Lung cancer is the leading cause of
cancer-related death among men and women in the United States. Approximately 80%-85% of
lung cancer cases are
non-small-cell lung cancer, and approximately 30%-40% of these patients have unresectable stage IIIA/B disease at diagnosis. The standard of care for locally advanced disease in patients with a good performance status consists of
combined modality therapy,
chemotherapy and
radiation therapy (RT). Despite improved survival with
combined modality therapy, local-regional recurrences and the development of distant
metastases are still problematic.

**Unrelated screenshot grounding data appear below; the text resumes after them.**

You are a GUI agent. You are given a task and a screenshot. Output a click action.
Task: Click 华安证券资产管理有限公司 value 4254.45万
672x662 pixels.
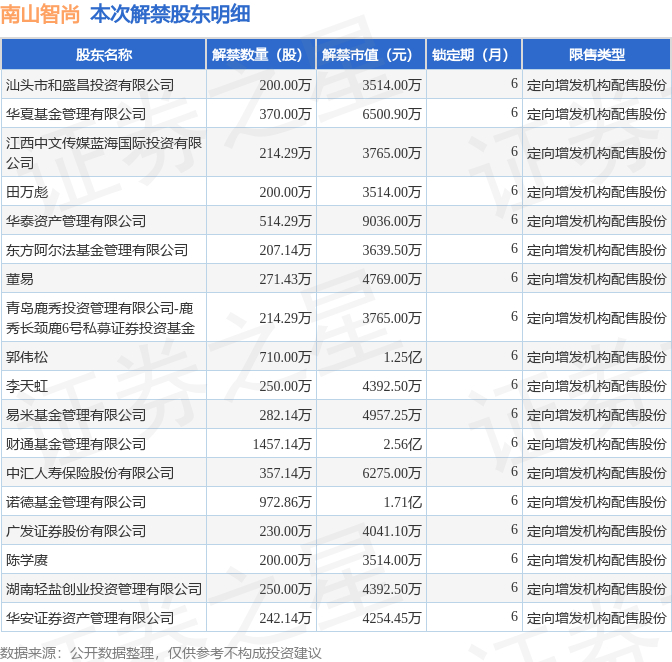(392, 618)
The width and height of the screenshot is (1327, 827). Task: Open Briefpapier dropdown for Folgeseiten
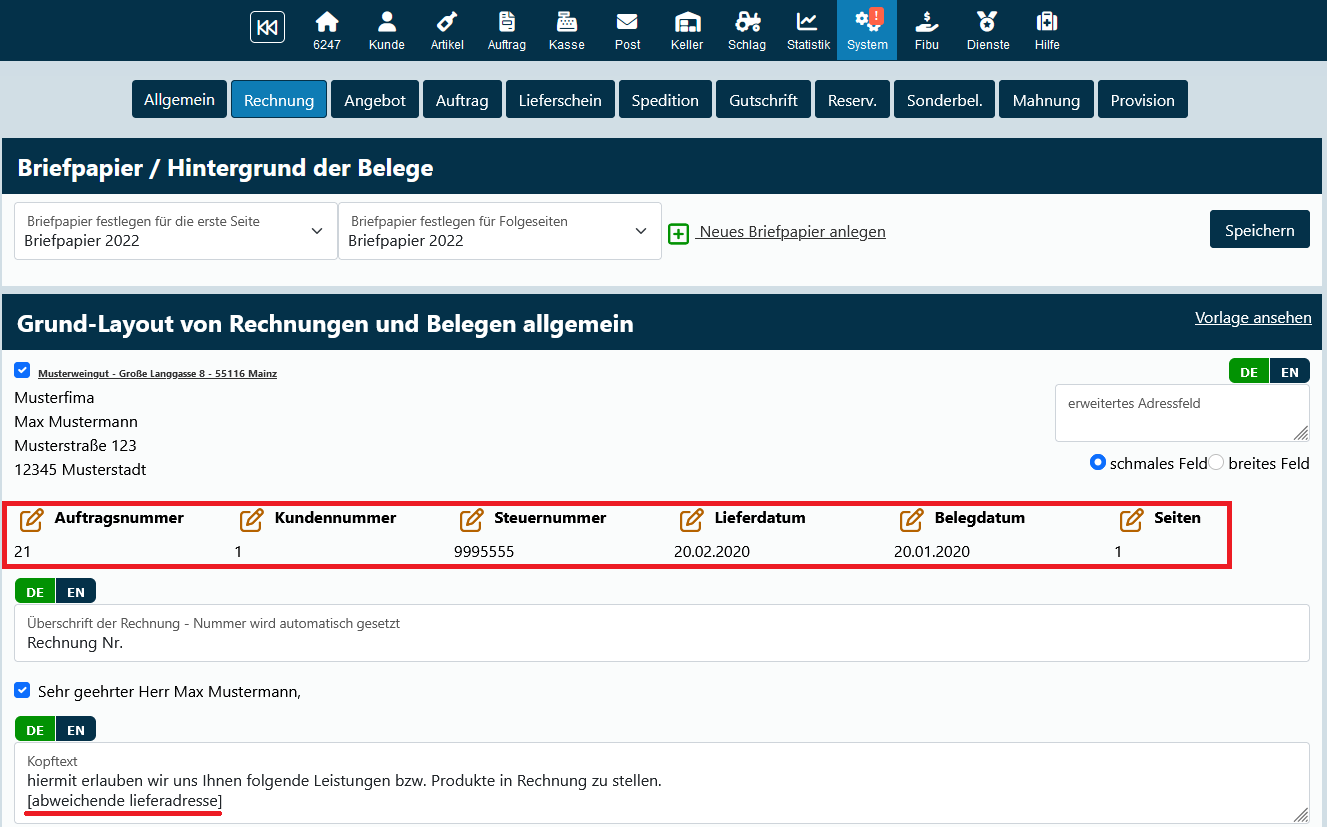point(500,231)
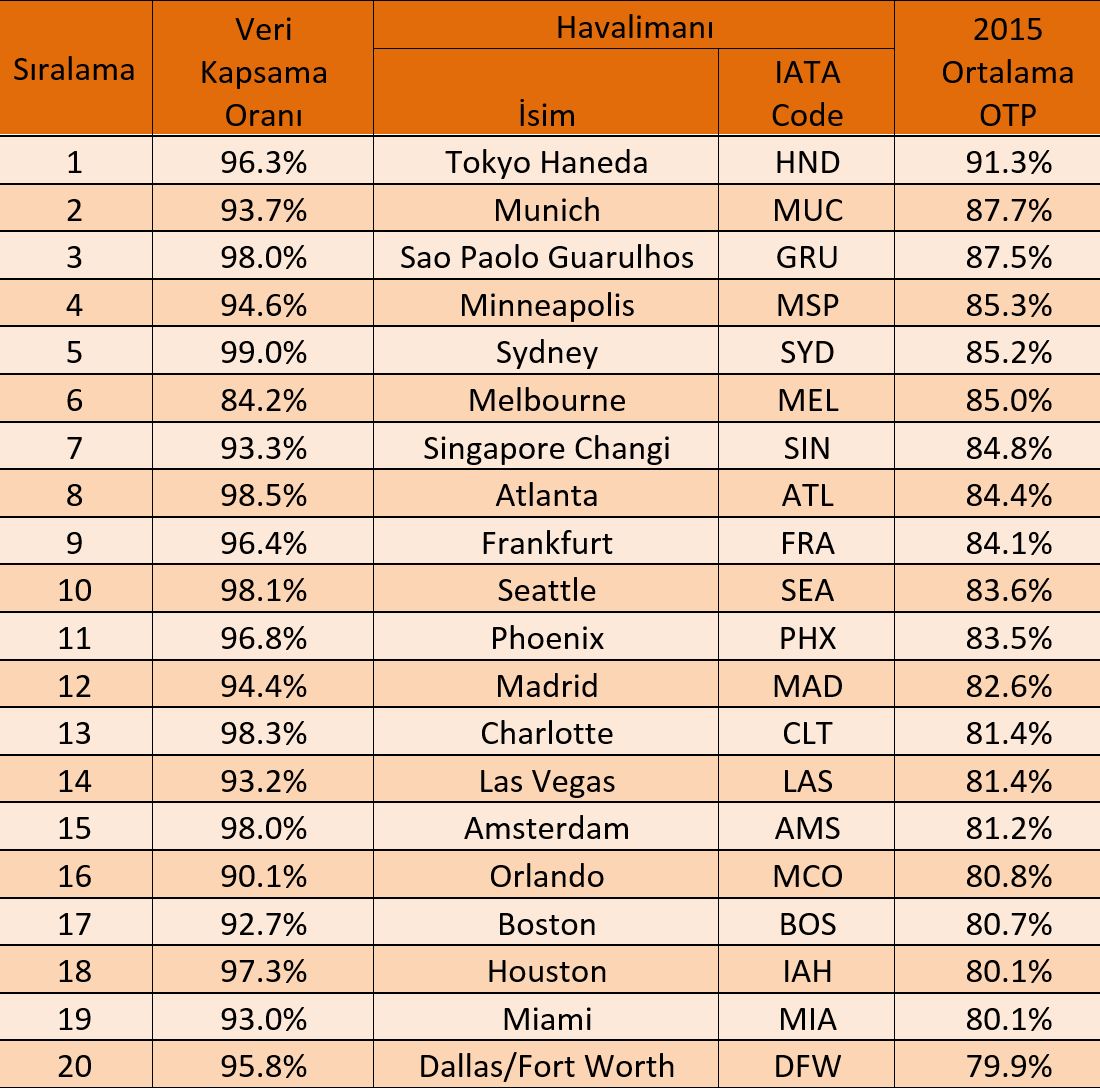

The radiation dose of 60 Gy for inoperable stage III
non-small-cell lung cancer, established by
Radiation Therapy Oncology Group trials 7301 and
7302, has remained the standard until the present time. More recently, trials suggest that local-regional control can be improved with RT dose escalation, improved
tumor targeting (eg, 3-dimensional planning and intensity-modulated RT), and altered RT fractionation. Improvements in local-regional control could translate into an overall survival benefit. This article reviews the rationale for aggressive
therapy and techniques to improve local disease control. It also provides an overview of trials that utilize such techniques, with a focus on efficacy, toxicity, and overall survival. Further well-designed clinical trials that examine RT dose escalation, improved
tumor targeting, altered fractionation, and incorporation of
biologic agents are crucial for progress in this disease.